## YOUR OBJECTIVE
Copy exactly the last part of the entries, starting from the line with "Image resolution: width=1092" and including the final line.

## STORED DATA
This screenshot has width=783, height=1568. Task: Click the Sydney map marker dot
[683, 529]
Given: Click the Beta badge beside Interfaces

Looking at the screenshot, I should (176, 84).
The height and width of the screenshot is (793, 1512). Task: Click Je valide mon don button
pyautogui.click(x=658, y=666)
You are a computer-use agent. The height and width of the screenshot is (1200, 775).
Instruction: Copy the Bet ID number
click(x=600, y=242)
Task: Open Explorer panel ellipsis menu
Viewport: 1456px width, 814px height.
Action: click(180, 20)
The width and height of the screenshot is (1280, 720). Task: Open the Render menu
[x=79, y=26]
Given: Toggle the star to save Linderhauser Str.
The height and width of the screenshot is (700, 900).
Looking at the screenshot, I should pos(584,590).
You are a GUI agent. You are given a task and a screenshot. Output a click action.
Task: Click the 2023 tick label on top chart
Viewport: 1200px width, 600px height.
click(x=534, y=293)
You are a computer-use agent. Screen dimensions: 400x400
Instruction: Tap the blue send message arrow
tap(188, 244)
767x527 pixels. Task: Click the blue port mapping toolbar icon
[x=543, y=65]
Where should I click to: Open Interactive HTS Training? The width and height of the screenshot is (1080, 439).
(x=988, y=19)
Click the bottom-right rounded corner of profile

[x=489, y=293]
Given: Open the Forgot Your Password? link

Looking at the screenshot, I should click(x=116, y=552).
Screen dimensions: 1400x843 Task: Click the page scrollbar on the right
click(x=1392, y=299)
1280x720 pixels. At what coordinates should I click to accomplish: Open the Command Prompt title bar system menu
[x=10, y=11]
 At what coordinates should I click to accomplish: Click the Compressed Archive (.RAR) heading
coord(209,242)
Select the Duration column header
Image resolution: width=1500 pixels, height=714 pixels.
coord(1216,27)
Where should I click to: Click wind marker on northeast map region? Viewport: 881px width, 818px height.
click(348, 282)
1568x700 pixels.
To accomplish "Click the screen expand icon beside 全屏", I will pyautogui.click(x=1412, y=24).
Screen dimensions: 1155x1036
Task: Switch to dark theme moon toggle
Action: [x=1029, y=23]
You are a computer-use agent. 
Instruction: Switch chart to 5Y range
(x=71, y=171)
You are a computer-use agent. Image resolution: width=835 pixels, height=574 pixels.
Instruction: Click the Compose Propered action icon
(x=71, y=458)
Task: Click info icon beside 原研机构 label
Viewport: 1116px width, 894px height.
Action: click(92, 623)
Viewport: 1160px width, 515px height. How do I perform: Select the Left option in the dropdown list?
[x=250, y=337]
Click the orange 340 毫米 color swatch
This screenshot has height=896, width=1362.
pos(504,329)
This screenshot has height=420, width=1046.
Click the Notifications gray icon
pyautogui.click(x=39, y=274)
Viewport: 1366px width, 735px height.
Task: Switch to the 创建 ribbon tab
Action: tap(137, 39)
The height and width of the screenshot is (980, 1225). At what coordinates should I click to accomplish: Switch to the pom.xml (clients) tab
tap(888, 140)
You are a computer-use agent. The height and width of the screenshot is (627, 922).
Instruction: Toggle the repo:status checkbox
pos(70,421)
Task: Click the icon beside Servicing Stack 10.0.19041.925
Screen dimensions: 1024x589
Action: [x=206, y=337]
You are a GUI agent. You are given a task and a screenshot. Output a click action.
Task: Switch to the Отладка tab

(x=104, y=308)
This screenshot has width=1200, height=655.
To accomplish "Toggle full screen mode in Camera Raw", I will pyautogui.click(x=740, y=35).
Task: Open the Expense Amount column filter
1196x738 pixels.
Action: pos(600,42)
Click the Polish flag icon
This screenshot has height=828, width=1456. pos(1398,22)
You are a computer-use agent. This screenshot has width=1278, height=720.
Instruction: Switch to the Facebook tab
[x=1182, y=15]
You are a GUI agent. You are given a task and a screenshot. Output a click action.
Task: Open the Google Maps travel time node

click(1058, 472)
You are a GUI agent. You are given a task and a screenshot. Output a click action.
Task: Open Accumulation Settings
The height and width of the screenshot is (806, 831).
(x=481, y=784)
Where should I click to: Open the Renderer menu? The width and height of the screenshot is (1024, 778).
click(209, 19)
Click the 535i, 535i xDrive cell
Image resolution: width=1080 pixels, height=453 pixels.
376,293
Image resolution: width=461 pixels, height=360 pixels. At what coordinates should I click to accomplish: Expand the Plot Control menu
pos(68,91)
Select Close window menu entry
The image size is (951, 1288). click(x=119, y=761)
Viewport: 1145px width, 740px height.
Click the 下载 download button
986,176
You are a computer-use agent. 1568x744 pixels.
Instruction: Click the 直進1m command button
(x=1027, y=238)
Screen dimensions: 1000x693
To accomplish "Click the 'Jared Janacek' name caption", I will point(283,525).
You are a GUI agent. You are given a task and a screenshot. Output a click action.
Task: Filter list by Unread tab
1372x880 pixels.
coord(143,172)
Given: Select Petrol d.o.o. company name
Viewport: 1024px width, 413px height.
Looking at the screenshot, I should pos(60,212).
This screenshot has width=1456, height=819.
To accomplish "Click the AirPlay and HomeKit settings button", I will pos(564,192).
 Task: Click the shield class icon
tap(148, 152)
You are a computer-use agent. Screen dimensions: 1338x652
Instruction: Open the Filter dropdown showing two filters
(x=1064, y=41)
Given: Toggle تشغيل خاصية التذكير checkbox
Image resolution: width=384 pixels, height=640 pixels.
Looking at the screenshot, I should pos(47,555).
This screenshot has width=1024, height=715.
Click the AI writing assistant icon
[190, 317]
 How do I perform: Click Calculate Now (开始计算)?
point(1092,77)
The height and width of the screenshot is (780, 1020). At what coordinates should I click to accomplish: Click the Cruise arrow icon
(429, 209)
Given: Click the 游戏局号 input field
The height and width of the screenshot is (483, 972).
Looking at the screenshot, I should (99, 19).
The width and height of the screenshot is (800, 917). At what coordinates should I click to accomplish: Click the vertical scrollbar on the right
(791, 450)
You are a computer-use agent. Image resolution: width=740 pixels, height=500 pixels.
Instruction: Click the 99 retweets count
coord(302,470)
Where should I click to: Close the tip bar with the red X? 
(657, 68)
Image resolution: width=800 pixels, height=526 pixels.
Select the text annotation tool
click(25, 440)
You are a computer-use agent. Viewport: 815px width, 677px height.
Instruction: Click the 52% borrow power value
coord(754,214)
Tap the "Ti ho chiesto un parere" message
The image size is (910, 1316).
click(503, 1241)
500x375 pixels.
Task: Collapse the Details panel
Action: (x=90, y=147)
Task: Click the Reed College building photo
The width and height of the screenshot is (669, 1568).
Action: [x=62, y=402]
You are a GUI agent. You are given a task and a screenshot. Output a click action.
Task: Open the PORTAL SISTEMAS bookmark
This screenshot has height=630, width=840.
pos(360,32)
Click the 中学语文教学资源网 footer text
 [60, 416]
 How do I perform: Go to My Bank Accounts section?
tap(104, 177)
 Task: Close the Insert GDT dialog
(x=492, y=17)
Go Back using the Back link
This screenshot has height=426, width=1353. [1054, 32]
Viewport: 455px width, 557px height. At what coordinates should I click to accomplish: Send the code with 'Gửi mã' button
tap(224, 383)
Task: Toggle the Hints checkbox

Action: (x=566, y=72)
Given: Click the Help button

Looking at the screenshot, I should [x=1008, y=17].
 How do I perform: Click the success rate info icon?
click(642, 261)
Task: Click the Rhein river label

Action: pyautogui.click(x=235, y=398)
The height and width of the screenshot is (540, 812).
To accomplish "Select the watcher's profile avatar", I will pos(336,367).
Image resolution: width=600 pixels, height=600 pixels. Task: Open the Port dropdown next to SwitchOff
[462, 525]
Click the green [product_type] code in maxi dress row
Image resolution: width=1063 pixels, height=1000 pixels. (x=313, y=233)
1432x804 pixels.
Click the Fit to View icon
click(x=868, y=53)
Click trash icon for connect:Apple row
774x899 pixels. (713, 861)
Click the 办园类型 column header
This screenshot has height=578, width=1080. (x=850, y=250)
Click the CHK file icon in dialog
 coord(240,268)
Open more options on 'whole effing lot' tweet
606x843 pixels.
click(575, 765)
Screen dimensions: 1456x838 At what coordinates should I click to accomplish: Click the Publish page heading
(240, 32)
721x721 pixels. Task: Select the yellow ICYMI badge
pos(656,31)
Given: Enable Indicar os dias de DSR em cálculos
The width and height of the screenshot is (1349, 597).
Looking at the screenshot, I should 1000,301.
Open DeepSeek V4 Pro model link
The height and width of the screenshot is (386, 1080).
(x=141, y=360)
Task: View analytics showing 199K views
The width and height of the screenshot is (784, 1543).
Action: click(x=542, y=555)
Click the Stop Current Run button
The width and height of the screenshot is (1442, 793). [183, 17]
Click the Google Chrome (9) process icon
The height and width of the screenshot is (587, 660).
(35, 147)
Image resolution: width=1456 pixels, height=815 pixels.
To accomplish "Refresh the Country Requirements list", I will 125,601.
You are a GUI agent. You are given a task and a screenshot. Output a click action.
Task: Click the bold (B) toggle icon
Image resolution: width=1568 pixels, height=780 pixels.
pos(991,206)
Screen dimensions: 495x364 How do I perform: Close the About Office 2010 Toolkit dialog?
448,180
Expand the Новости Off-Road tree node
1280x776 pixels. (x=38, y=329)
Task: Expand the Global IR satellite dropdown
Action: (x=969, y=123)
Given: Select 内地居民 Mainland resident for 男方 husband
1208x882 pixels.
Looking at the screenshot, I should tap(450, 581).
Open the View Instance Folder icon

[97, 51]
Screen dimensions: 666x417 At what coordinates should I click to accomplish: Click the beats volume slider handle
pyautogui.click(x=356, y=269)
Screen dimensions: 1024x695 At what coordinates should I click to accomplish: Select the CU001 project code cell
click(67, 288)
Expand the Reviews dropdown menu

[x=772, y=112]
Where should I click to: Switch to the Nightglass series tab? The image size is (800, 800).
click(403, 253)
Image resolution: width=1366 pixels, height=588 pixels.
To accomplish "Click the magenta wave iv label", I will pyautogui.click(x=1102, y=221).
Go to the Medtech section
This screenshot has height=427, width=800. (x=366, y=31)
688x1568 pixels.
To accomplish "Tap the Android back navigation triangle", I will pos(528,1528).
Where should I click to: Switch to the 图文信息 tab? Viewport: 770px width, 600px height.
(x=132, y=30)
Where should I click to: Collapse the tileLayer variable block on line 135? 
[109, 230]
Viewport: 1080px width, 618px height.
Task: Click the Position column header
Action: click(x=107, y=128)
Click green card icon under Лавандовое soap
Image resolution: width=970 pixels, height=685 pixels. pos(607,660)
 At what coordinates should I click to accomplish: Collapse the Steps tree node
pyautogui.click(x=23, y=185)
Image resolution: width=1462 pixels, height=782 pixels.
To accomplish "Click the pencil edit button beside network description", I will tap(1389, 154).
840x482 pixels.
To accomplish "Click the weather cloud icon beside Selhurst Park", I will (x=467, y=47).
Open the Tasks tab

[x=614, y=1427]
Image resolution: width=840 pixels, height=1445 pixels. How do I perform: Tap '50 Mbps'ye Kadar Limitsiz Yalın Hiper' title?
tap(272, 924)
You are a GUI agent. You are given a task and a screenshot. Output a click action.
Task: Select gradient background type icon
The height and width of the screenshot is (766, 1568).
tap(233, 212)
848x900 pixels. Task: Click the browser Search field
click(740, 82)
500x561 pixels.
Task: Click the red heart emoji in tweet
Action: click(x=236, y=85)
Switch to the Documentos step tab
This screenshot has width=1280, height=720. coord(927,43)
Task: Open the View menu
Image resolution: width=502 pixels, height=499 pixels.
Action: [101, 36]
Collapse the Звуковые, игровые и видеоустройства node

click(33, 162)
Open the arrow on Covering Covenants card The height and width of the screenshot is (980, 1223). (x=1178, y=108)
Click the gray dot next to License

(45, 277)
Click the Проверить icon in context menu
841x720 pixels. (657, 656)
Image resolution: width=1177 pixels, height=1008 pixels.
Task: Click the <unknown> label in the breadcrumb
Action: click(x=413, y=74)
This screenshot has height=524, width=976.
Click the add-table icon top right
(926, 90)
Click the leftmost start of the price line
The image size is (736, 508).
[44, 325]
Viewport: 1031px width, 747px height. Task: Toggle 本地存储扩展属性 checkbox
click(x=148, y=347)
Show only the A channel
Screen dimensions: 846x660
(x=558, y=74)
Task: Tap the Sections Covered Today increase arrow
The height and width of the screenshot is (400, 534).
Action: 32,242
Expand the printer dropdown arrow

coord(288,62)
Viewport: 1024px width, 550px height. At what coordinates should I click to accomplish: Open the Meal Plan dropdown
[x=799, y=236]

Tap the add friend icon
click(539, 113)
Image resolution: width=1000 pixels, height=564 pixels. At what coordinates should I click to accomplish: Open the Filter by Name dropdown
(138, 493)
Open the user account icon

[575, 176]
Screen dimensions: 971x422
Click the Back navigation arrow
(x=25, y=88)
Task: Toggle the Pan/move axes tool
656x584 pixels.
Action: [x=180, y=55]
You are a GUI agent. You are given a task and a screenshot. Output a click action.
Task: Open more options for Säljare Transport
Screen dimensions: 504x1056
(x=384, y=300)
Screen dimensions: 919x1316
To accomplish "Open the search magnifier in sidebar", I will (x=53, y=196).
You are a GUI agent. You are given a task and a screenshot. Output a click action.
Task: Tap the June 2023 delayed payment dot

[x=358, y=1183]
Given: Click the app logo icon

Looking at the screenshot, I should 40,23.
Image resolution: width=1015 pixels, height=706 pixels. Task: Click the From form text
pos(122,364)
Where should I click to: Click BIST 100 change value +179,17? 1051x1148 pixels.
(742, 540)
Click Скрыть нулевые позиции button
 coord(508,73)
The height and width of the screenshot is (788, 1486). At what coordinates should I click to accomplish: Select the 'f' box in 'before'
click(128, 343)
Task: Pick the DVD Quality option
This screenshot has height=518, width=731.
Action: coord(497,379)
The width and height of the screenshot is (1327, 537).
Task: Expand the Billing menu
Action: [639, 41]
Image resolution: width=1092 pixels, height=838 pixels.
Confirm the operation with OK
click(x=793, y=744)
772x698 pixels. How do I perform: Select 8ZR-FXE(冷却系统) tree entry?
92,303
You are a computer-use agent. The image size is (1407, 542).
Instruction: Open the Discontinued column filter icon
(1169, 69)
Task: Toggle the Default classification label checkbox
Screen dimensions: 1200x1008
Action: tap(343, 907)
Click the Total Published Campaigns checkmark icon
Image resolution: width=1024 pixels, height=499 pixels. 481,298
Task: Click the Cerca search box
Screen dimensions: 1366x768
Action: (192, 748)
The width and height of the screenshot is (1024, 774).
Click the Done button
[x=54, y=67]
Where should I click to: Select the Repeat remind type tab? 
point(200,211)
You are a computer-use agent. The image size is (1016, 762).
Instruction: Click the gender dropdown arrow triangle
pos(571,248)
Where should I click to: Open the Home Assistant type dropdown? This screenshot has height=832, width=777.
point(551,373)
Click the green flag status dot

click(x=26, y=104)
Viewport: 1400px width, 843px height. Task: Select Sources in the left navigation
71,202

## WRITTEN ANSWER
Image resolution: width=1092 pixels, height=838 pixels.
Confirm the operation with OK
click(x=793, y=744)
772x698 pixels. How do I perform: Select 8ZR-FXE(冷却系统) tree entry?
92,303
You are a computer-use agent. The image size is (1407, 542).
Instruction: Open the Discontinued column filter icon
(1169, 69)
Task: Toggle the Default classification label checkbox
Screen dimensions: 1200x1008
Action: tap(343, 907)
Click the Total Published Campaigns checkmark icon
Image resolution: width=1024 pixels, height=499 pixels. 481,298
Task: Click the Cerca search box
Screen dimensions: 1366x768
Action: (192, 748)
The width and height of the screenshot is (1024, 774).
Click the Done button
[x=54, y=67]
Where should I click to: Select the Repeat remind type tab? 
point(200,211)
You are a computer-use agent. The image size is (1016, 762).
Instruction: Click the gender dropdown arrow triangle
pos(571,248)
Where should I click to: Open the Home Assistant type dropdown? This screenshot has height=832, width=777.
point(551,373)
Click the green flag status dot

click(x=26, y=104)
Viewport: 1400px width, 843px height. Task: Select Sources in the left navigation
71,202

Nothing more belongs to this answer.